= Racho of Autun =

Roman Catholic bishop and Orthodox saint

Saint Racho (or Ragnobert) of Autun (died c. 660) is venerated as a Roman Catholic and an Orthodox saint. He was a bishop of Autun, with a feast day on 25 January.

He attended the Council of Paris on 10 October 614, and is listed as "Ex ciuitate Agustidunum Rocco episcopus."

A Cluniac priory, Saint-Racho-lès-Autun, under the protection of his name was established in southern Burgundy during the first flush of the Cluniac reform movement during the tenure of Odilon of Cluny (994–1049). The commune of Saint-Racho, Saône-et-Loire owes its historical origins to the monastery.

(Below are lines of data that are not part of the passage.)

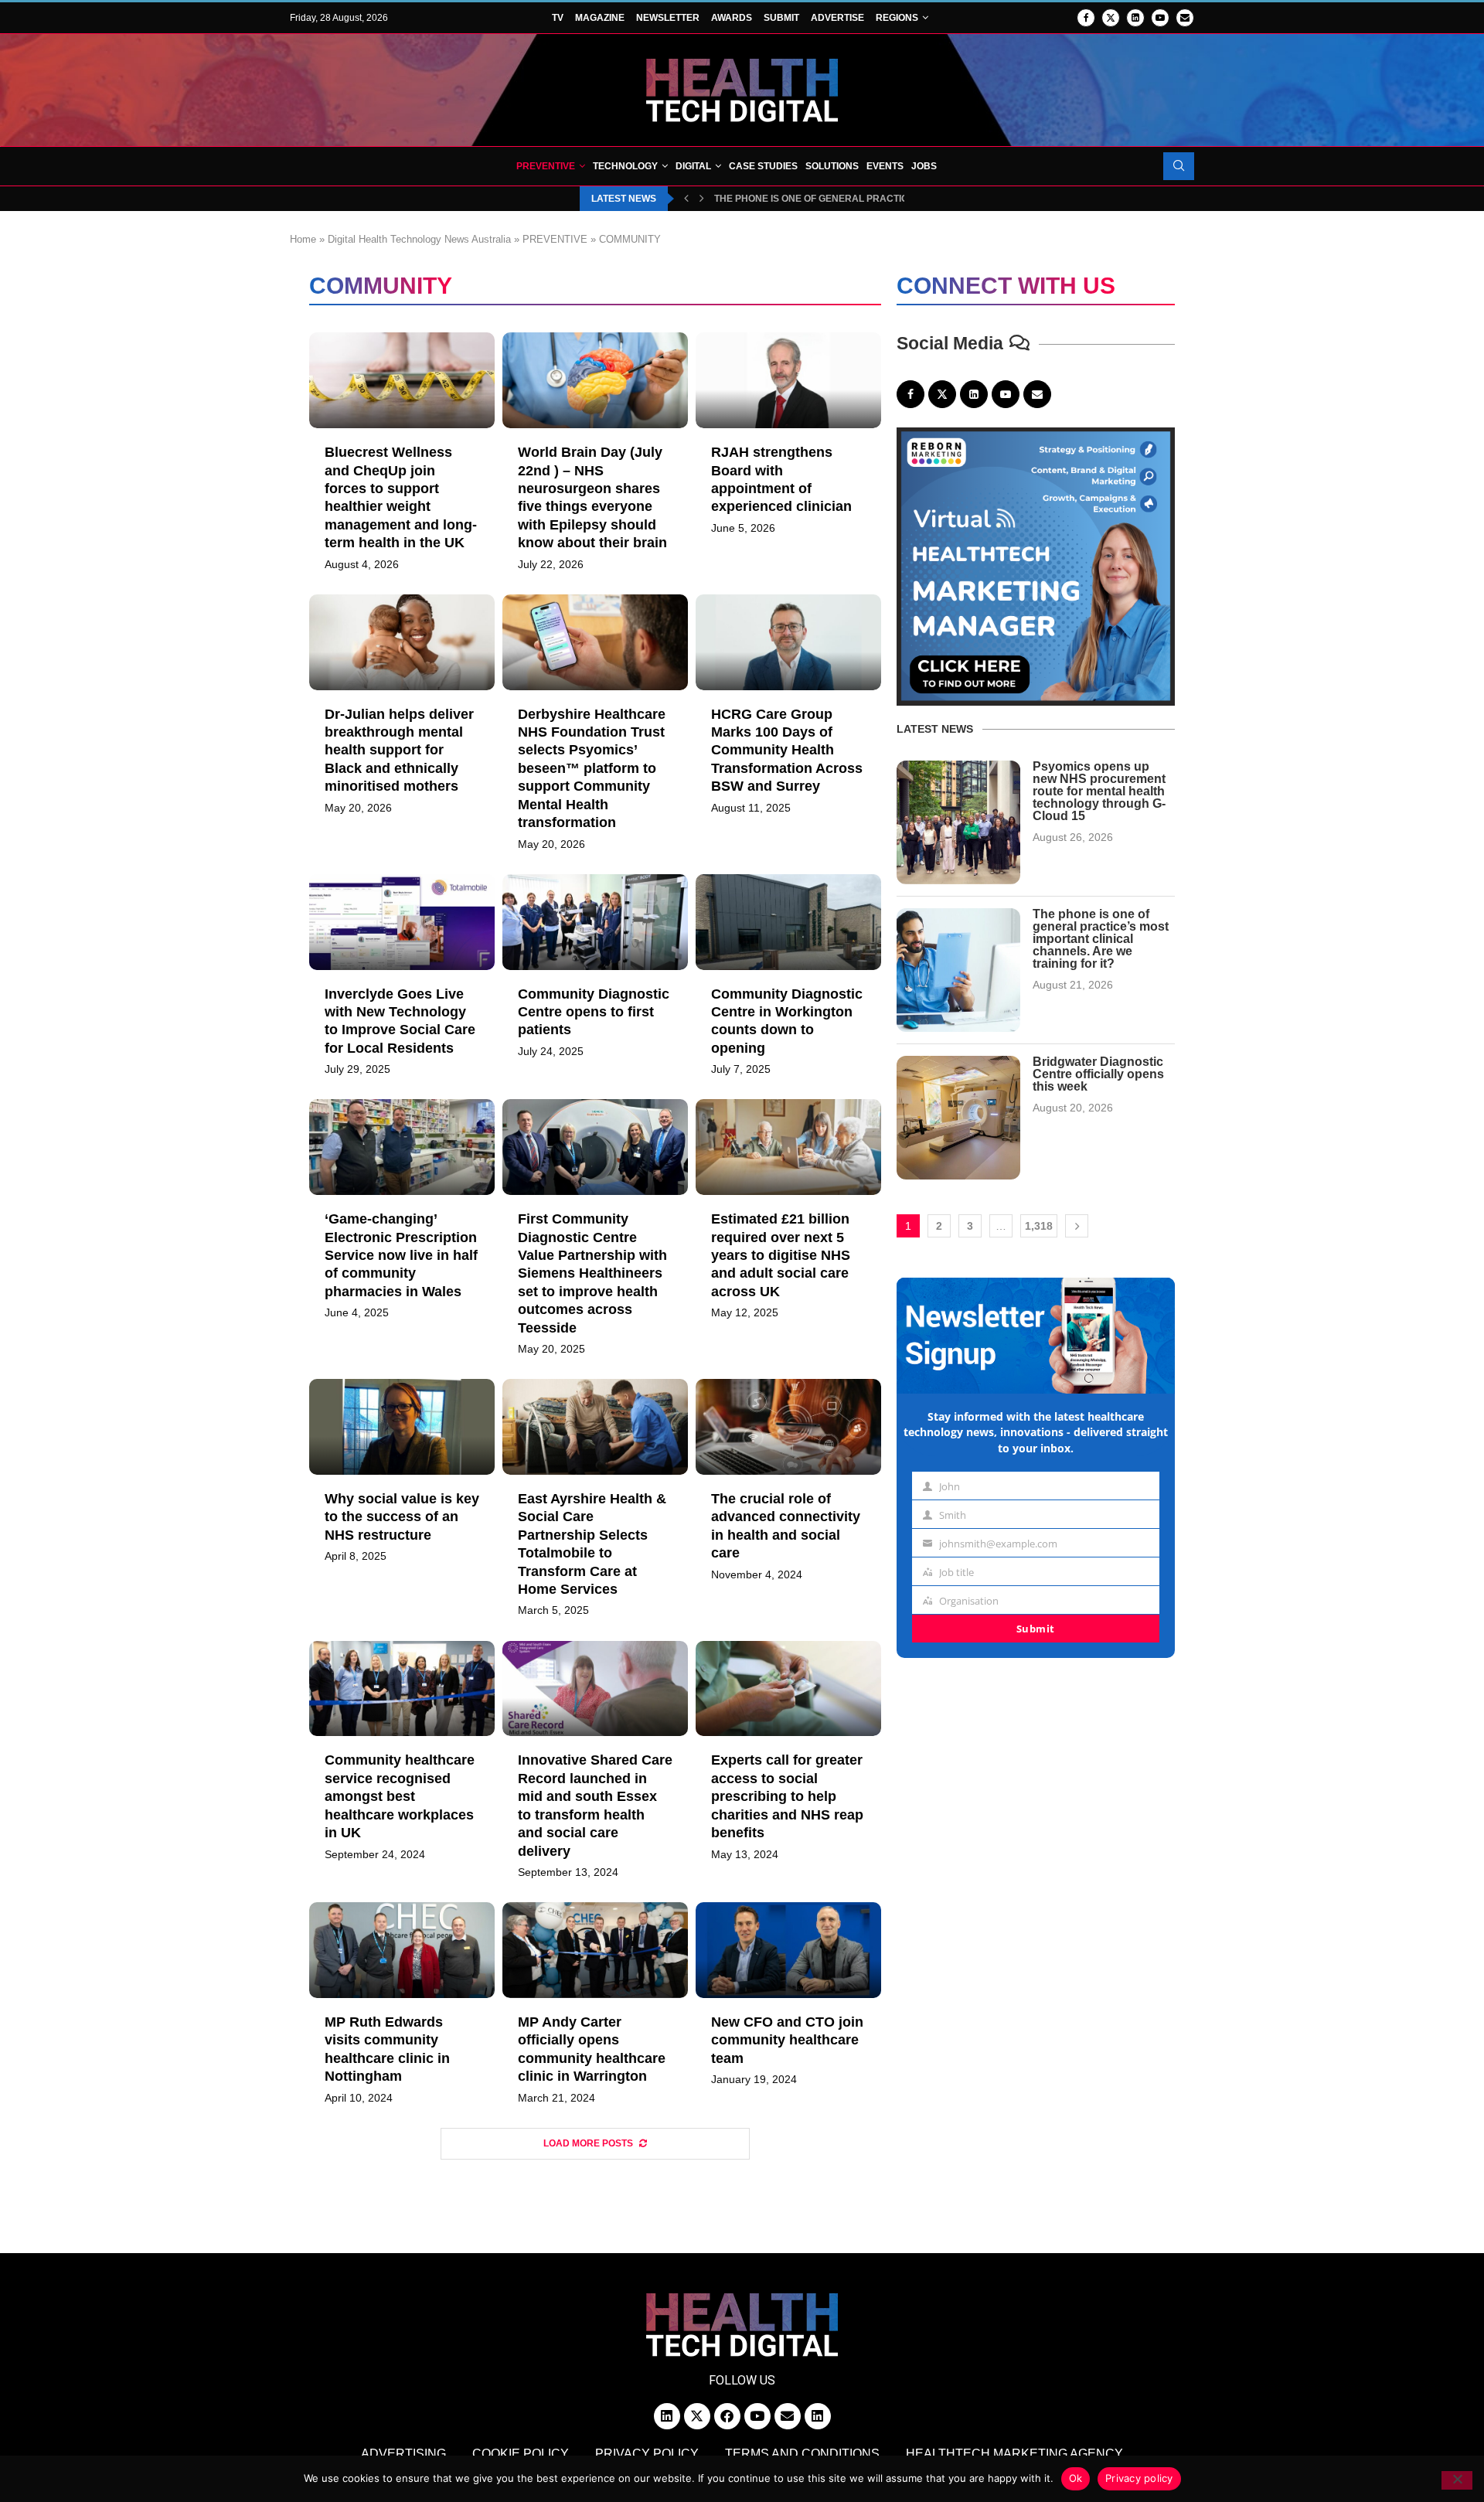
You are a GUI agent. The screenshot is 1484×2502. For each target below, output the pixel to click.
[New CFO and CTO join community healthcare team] (788, 1950)
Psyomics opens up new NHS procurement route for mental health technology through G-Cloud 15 (1099, 791)
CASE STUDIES (763, 166)
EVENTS (885, 166)
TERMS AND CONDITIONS (802, 2453)
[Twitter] (1110, 18)
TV (557, 17)
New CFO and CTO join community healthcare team (787, 2040)
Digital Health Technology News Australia (419, 239)
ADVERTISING (403, 2453)
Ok (1076, 2478)
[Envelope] (787, 2416)
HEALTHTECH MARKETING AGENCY (1014, 2453)
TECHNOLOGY (625, 166)
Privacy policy (1139, 2478)
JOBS (924, 166)
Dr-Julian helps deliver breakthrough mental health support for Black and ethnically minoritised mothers (399, 750)
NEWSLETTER (667, 17)
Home (303, 239)
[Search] (1178, 166)
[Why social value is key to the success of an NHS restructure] (402, 1427)
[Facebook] (1086, 18)
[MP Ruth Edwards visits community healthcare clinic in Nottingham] (402, 1950)
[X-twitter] (697, 2416)
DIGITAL (693, 166)
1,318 (1039, 1226)
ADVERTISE (837, 17)
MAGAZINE (600, 17)
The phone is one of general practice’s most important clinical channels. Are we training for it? (1101, 938)
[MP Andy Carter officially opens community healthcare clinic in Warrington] (595, 1950)
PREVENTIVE (545, 166)
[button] (686, 198)
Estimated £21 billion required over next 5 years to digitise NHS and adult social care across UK (780, 1255)
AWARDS (731, 17)
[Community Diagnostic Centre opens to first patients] (595, 922)
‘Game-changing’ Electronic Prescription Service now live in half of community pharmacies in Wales (401, 1255)
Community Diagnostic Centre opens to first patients (593, 1012)
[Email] (1185, 18)
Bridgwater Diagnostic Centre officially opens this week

Racho holds a tenuous place in authentic history as the predecessor in the diocese of Autun of Leodegar, a fully historical figure who was the great opponent of Ebroin— the mayor of the Palace of Neustria— and the leader of the faction of Austrasian great nobles in the struggles for hegemony over the waning Merovingian dynasty. His torture and death made him a martyr and saint of the Roman Catholic Church and the Orthodox Church, which embraced the cause of the Austrasian mayors of the palace, the Arnulfings, in the following century, anointed as the Carolingian dynasty.